What is asked: Can you put everything from the start of the data down through the line containing "click(95, 30)", that line included, into a JSON list of strings with one string per line and blank lines left out?

(Word and element location data)
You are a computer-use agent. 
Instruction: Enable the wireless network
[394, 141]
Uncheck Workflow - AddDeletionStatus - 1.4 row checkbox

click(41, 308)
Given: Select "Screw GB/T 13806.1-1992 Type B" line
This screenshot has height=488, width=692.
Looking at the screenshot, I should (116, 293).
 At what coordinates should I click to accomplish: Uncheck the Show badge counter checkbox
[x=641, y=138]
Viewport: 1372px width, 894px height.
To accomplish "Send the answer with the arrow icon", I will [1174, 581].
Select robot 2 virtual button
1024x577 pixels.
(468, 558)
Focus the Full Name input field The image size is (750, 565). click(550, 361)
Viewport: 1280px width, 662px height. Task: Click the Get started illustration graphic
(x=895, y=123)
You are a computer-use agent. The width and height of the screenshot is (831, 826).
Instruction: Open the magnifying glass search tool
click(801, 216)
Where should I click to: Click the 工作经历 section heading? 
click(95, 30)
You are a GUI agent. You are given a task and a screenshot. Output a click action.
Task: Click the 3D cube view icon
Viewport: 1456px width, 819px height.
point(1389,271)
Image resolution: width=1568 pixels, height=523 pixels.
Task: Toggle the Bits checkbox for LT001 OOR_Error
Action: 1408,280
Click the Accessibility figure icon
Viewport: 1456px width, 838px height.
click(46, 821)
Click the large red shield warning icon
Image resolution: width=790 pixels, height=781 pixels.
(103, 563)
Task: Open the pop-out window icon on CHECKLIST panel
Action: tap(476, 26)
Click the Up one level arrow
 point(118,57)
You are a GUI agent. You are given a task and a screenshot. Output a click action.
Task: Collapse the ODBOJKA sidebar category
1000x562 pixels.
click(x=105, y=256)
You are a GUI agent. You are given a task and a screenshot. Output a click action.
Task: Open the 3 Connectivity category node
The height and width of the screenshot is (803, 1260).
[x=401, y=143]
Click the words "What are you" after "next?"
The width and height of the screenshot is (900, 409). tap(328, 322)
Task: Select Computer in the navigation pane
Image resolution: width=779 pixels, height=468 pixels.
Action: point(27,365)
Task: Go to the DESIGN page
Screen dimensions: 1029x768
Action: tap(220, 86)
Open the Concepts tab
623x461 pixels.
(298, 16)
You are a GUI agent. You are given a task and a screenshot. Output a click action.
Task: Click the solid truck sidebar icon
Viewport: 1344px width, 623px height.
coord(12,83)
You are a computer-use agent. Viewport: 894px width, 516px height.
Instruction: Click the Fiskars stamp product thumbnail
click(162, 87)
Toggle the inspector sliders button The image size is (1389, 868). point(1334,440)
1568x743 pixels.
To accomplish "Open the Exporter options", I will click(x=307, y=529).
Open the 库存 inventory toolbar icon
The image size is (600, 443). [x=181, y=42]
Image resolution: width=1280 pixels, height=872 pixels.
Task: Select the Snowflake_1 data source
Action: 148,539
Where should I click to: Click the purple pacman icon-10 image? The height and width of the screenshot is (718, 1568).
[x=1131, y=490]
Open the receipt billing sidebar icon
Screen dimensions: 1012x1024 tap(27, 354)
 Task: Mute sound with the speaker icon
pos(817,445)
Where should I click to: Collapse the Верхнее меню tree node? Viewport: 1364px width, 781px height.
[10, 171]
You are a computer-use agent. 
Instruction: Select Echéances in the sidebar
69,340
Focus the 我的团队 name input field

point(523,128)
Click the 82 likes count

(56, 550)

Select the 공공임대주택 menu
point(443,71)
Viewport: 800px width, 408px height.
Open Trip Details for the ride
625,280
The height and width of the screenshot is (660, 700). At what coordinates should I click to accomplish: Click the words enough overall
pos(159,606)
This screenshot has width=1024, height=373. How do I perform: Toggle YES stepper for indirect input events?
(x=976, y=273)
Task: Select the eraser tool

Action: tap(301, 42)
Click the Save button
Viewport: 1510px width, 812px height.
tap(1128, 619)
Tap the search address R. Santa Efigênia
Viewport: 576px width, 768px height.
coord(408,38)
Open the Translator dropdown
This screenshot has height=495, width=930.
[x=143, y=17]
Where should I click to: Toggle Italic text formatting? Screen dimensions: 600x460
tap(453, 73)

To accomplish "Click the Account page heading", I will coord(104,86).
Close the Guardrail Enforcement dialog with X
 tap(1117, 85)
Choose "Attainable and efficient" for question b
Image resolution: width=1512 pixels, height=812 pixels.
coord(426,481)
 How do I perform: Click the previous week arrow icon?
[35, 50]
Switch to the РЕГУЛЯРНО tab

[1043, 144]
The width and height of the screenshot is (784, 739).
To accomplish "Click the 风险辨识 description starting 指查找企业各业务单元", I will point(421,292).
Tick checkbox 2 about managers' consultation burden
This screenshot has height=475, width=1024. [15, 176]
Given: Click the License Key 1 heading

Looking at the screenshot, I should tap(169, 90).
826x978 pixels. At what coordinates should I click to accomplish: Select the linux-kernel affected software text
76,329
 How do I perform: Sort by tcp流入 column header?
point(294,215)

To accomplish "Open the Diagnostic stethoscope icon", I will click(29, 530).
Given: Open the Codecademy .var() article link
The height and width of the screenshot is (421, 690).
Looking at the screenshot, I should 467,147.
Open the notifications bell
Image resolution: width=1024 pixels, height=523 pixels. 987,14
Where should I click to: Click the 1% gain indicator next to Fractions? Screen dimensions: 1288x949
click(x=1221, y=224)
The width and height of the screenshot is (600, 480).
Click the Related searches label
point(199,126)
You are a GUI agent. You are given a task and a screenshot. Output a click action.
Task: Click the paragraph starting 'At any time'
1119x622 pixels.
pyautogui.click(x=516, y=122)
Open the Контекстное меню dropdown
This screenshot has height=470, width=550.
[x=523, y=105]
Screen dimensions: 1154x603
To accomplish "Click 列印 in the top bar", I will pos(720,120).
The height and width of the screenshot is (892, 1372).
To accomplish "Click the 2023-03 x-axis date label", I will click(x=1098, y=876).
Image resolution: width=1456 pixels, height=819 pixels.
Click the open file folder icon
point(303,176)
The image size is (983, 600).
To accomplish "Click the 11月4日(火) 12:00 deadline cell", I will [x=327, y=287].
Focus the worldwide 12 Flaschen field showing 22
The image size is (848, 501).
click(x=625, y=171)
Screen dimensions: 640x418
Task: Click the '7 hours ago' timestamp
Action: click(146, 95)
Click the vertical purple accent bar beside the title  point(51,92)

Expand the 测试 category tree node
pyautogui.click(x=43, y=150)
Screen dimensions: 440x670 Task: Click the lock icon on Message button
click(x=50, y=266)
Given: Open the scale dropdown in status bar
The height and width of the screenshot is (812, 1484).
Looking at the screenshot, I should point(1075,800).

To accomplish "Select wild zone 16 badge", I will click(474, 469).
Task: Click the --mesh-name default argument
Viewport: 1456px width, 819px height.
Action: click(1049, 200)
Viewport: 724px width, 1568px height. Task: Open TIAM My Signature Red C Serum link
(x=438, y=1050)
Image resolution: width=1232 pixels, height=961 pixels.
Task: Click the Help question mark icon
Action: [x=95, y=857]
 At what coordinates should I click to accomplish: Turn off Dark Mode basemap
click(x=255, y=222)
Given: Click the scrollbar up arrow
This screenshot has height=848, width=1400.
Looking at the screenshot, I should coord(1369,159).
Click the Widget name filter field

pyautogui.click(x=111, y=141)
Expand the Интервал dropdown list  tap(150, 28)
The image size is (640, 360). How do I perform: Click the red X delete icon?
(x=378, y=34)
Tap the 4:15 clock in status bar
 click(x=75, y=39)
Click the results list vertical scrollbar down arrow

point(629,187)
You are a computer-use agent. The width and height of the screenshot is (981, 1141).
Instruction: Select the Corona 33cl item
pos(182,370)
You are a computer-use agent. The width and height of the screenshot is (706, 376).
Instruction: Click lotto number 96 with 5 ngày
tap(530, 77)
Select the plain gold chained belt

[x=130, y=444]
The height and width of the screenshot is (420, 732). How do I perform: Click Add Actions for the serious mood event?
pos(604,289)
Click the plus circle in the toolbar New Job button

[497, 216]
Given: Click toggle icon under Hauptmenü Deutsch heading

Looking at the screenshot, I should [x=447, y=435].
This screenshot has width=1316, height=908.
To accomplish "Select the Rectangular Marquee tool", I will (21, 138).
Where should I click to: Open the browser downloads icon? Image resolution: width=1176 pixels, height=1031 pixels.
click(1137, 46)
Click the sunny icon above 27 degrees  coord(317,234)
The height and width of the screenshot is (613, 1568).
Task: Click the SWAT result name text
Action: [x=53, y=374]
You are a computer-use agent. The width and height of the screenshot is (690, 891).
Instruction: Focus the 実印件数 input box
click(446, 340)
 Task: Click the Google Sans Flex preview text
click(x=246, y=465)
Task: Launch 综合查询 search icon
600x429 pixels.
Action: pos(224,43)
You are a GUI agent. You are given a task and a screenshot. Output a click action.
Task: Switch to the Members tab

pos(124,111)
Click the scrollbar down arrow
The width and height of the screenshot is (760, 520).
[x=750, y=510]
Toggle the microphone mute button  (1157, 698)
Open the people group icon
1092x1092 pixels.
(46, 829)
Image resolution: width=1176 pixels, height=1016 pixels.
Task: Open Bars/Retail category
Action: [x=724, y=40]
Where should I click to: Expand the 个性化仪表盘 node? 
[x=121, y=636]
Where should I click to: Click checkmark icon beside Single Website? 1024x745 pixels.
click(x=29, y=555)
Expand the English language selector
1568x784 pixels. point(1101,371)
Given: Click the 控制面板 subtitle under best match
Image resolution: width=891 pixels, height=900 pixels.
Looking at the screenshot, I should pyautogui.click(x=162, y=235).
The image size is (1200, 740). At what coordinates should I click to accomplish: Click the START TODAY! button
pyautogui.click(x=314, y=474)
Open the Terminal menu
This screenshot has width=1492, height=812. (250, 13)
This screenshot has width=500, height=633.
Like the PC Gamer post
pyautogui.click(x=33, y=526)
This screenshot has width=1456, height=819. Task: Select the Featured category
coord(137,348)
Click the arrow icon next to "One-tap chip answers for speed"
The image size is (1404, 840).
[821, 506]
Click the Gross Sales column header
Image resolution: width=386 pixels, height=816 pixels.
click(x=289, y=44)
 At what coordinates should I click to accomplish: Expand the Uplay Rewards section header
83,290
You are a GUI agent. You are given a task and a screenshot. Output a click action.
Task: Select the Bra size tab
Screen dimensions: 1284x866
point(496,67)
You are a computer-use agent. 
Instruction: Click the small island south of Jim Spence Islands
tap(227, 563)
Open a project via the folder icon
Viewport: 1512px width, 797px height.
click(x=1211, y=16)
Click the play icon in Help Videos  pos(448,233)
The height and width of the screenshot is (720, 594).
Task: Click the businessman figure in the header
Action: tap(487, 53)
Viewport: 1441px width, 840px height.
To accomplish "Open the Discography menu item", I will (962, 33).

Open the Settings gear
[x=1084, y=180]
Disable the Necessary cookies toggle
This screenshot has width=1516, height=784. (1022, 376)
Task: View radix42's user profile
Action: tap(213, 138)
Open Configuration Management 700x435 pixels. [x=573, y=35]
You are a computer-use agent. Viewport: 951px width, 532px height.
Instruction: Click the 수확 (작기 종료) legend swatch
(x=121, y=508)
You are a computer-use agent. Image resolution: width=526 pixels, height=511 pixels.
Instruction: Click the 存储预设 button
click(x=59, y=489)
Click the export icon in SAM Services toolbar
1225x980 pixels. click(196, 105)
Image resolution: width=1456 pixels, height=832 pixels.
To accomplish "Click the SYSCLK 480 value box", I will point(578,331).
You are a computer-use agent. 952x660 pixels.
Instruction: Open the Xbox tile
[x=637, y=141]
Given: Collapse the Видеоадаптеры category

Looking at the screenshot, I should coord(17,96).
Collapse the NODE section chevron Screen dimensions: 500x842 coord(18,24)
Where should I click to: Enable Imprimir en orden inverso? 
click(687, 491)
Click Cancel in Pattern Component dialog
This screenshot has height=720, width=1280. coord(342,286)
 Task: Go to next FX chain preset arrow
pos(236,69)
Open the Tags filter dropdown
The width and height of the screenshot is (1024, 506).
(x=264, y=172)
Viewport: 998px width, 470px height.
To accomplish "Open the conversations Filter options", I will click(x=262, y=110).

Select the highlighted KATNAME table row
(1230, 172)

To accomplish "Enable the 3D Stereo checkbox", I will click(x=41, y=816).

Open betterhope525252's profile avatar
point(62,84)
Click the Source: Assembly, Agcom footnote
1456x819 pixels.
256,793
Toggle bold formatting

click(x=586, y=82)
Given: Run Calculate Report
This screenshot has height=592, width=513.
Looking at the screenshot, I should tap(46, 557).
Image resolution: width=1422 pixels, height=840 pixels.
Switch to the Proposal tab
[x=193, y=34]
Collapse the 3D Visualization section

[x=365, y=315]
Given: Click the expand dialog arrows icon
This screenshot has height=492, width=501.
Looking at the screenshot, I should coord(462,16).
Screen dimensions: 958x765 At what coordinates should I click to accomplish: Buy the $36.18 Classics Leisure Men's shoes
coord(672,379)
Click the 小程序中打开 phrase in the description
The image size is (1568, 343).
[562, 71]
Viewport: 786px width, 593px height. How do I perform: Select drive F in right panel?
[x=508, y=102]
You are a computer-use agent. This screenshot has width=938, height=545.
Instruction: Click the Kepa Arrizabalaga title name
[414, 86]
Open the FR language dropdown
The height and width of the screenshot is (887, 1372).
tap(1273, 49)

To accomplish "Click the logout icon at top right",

Task solution:
[
  "You are a computer-use agent. ",
  "Instruction: Enable the wireless network",
  "[394, 141]",
  "Uncheck Workflow - AddDeletionStatus - 1.4 row checkbox",
  "click(41, 308)",
  "Given: Select \"Screw GB/T 13806.1-1992 Type B\" line",
  "This screenshot has height=488, width=692.",
  "Looking at the screenshot, I should (116, 293).",
  " At what coordinates should I click to accomplish: Uncheck the Show badge counter checkbox",
  "[x=641, y=138]",
  "Viewport: 1372px width, 894px height.",
  "To accomplish \"Send the answer with the arrow icon\", I will [1174, 581].",
  "Select robot 2 virtual button",
  "1024x577 pixels.",
  "(468, 558)",
  "Focus the Full Name input field The image size is (750, 565). click(550, 361)",
  "Viewport: 1280px width, 662px height. Task: Click the Get started illustration graphic",
  "(x=895, y=123)",
  "You are a computer-use agent. The width and height of the screenshot is (831, 826).",
  "Instruction: Open the magnifying glass search tool",
  "click(801, 216)",
  "Where should I click to: Click the 工作经历 section heading? ",
  "click(95, 30)"
]